**TEXT BLOCK**
********
Obama's cyber war: A diversionary exercise

The use of computer worms have delayed Iran's nuclear program, but they are not a solution.

Stuxnet 311 (photo credit: Courtesy)
Stuxnet 311
(photo credit: Courtesy)
In its relentless effort to assure the reelection of US President Barack Obama, The New York Times has lately taken to touting his foreign policy and national security credentials.
First it highlighted the president’s extensive involvement in directing the drone war against al-Qaida and other Jihadists in Yemen, Somalia, Pakistan and Afghanistan. Then the paper exposed Obama’s pioneering role in conducting cyber warfare against Iran’s Natanz uranium enrichment facility in an effort to derail or at least slow down the Iranian drive to a nuclear weapon. In the latter case the paper claimed Obama “was pushing the United States into new territory, much as his predecessors had with the first use of atomic weapons in the 1940s, of intercontinental missiles in the 1950s.”
Whatever the merits of this comparison, the two campaigns provide the broad outline of Obama’s new defense doctrine of “luxury warfare." Apparently, a decision to act by the current administration is predicated on five elements:
Relevance: There has to be a direct threat to US national security interests.
Cleanliness: US troop deployment would be kept to the bare minimum if at all. There would be virtually no American casualties.
Cost: The new warfare is geared to a country whose economy is in deep trouble and can no longer afford prolonged conventional wars overseas.
Secrecy: The conduct of shadow wars allows for scant public exposure and scrutiny domestically. (Obama saw how the American people's post 9/11 unity turned into deep political divisions amidst mounting casualties in Iraq and Afghanistan, and he is determined not to repeat his predecessor’s mistake.)Externally, the secretive nature of the action provides a measure of deniability which can reduce the risk of direct confrontation.
Unilateral: The resort to action requires no international mandate and can be switched off and on at will.
********
**MATERIAL PROVIDED**
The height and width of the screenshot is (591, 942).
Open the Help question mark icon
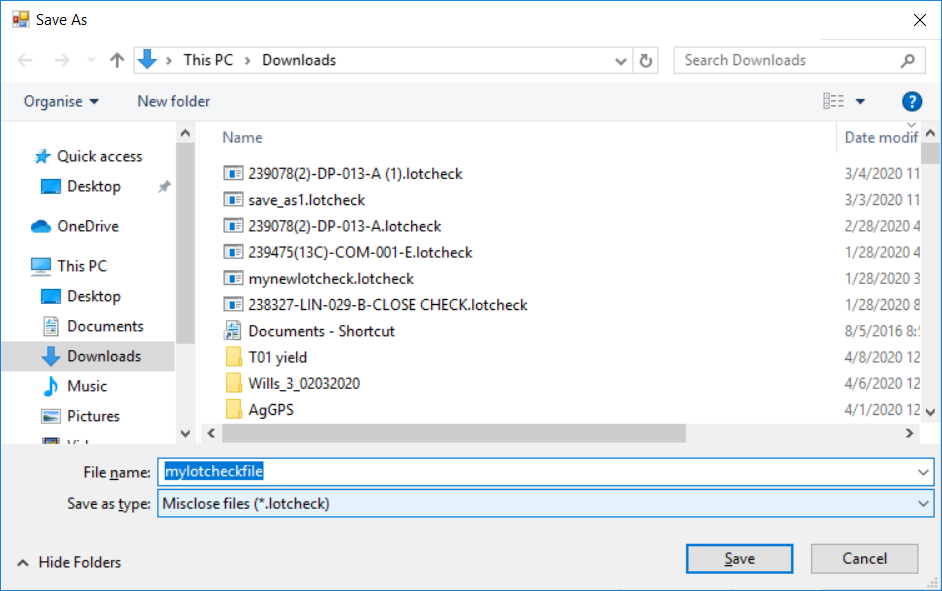[x=911, y=101]

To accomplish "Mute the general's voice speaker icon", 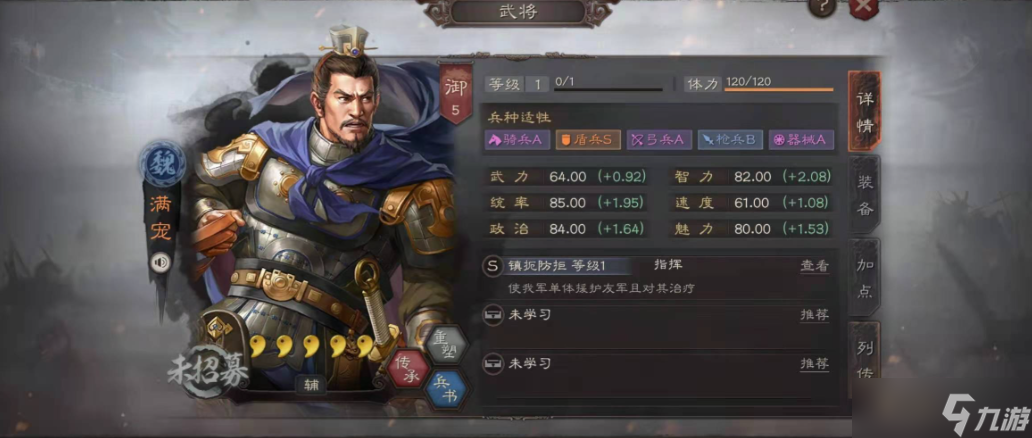I will tap(161, 263).
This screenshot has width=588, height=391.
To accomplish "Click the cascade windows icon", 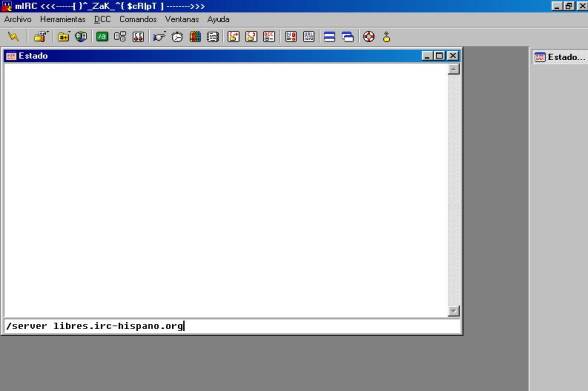I will click(x=348, y=37).
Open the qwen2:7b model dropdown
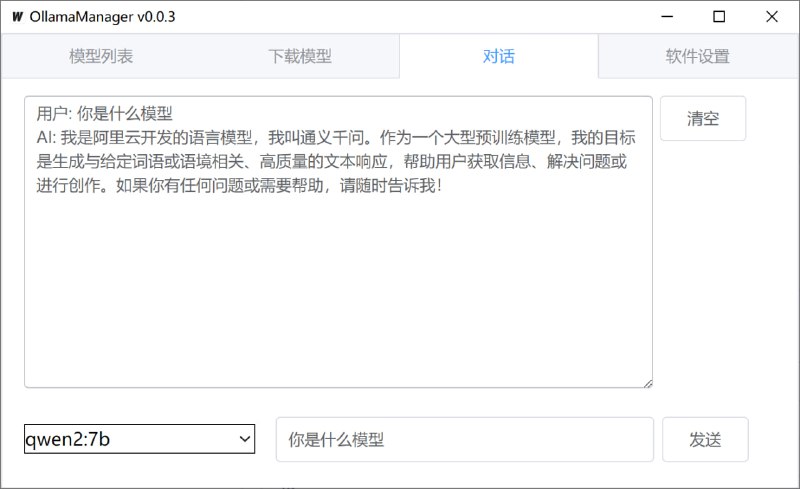Image resolution: width=800 pixels, height=489 pixels. click(x=139, y=439)
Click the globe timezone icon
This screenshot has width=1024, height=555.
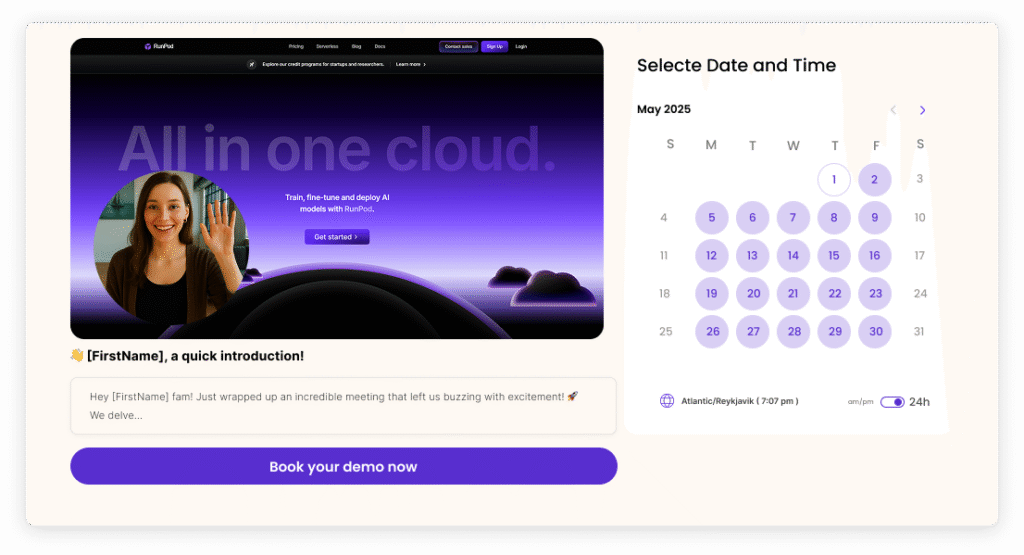pos(666,401)

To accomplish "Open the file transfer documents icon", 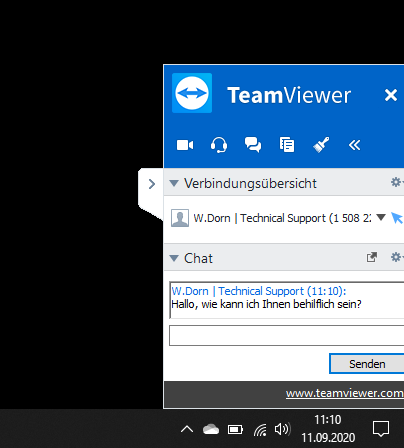I will pyautogui.click(x=287, y=145).
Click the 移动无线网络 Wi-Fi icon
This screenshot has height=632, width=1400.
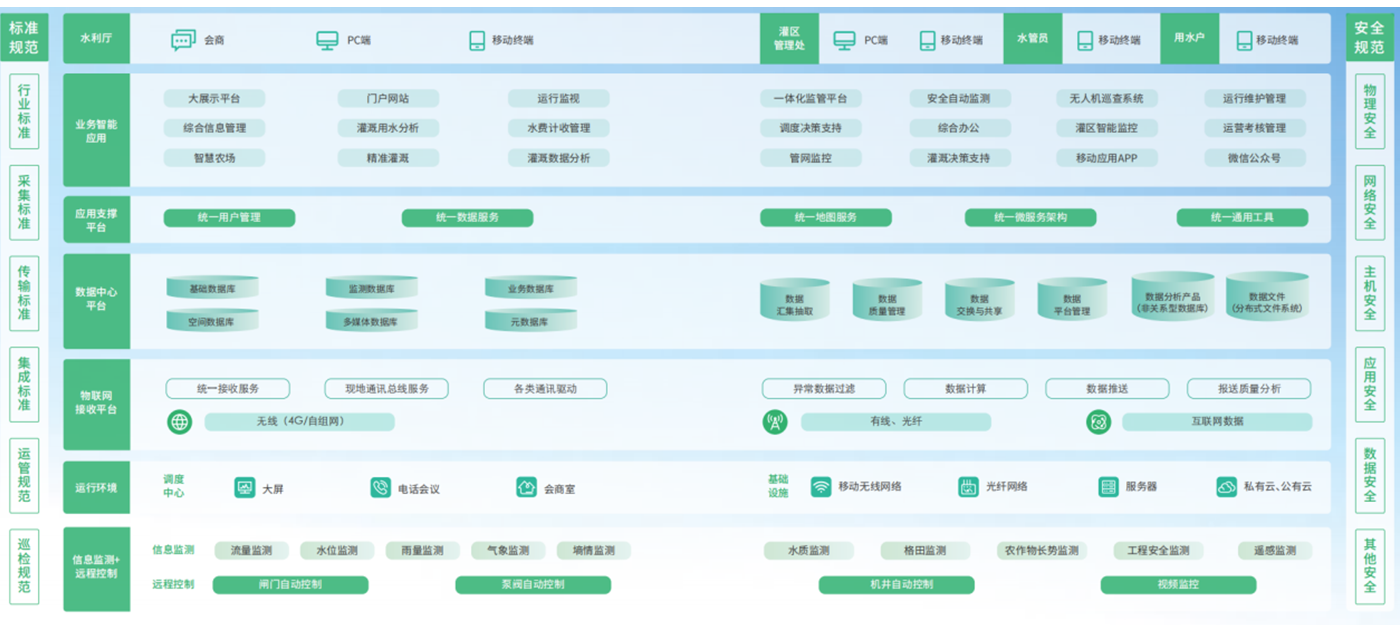click(821, 487)
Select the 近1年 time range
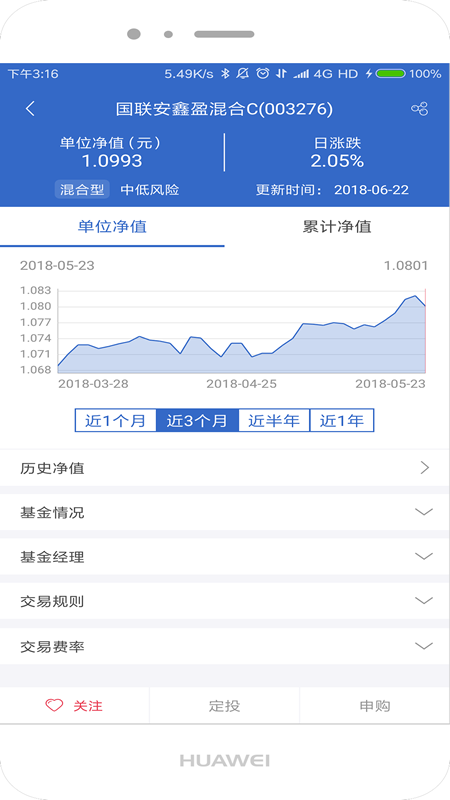The width and height of the screenshot is (450, 800). (342, 420)
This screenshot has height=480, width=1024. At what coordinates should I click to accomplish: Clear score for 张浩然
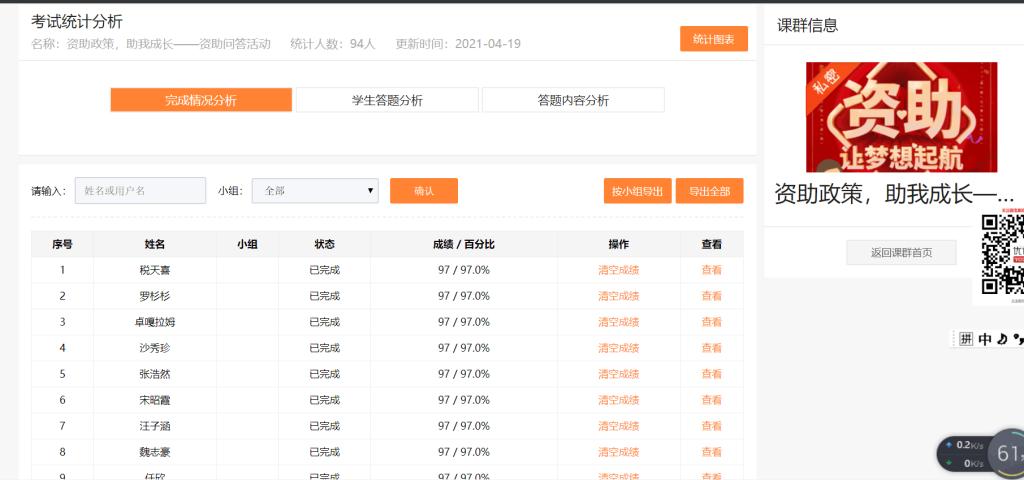click(x=618, y=374)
********
**ASSIGNED TASK**
Name every element that the article on Obama's cyber war says a decision to act by the current administration is predicated on. Nothing in the data matters here.

**EXPECTED ANSWER**
Relevance, Cleanliness, Cost, Secrecy, Unilateral